One aspect of the control device for a tow vehicle according to the present invention is a swing state detection means for detecting a swing state generated in the tow vehicle based on the traveling state of the tow vehicle in the tow vehicle towing the towed vehicle. A swing suppression control execution determination means for determining execution of control for suppressing the swing based on the detected swing state of the tow vehicle, and an actuator when it is determined to execute the control for suppressing the swing And a swing suppression control execution means for executing control to suppress the swing, and when the control to suppress the swing is performed, a large amount of driving force distribution between the front and rear axes is corrected to move forward. Front / rear driving force distribution control means for controlling the driving force distribution between the front and rear shafts by reducing the driving force moved from the front shaft to the rear shaft as the swinging torque of the towing vehicle increases. And with.

  According to the control device for a tow vehicle according to the present invention, the driving force distribution control between the front and rear shafts of the four-wheel drive vehicle and the swing suppression control in the towing traveling are appropriately coordinated to stabilize the optimal swing suppression effect. Can be obtained.

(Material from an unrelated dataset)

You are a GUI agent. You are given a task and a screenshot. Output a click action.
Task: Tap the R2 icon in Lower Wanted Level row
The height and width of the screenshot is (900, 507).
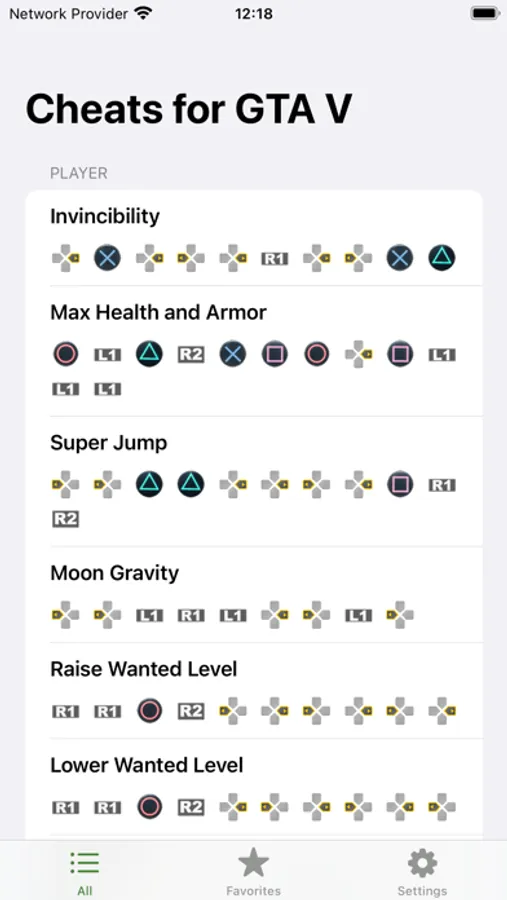point(191,807)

It is explanatory drawing of the tow vehicle which pulls the towed vehicle which concerns on one Embodiment of this invention. It is explanatory drawing which shows schematic structure of the whole tow vehicle which concerns on one Embodiment of this invention. It is a functional block diagram of a control unit concerning one embodiment of the present invention. It is a flowchart of the rocking | swiveling state detection process which concerns on one Embodiment of this invention. It is a flowchart of the rocking | fluctuation prevention control determination process which concerns on one Embodiment of this invention. It is a flowchart of the transfer clutch torque calculation process which concerns on one Embodiment of this invention. FIG. 6 is a characteristic diagram of a vehicle speed sensitive gain according to an embodiment of the present invention. It is a characteristic view of the front-rear distribution ratio of the braking force according to the embodiment of the present invention. It is a characteristic view of the rocking | fluctuation correction gain which concerns on one Embodiment of this invention. It is explanatory drawing of the front-back direction which acts on the tire which slides along with the drive and braking which concern on one Embodiment of this invention, and lateral force, FIG.10 (a) is a front wheel when increasing front-back force. FIG. 10B shows the rear wheel side when the longitudinal force is reduced.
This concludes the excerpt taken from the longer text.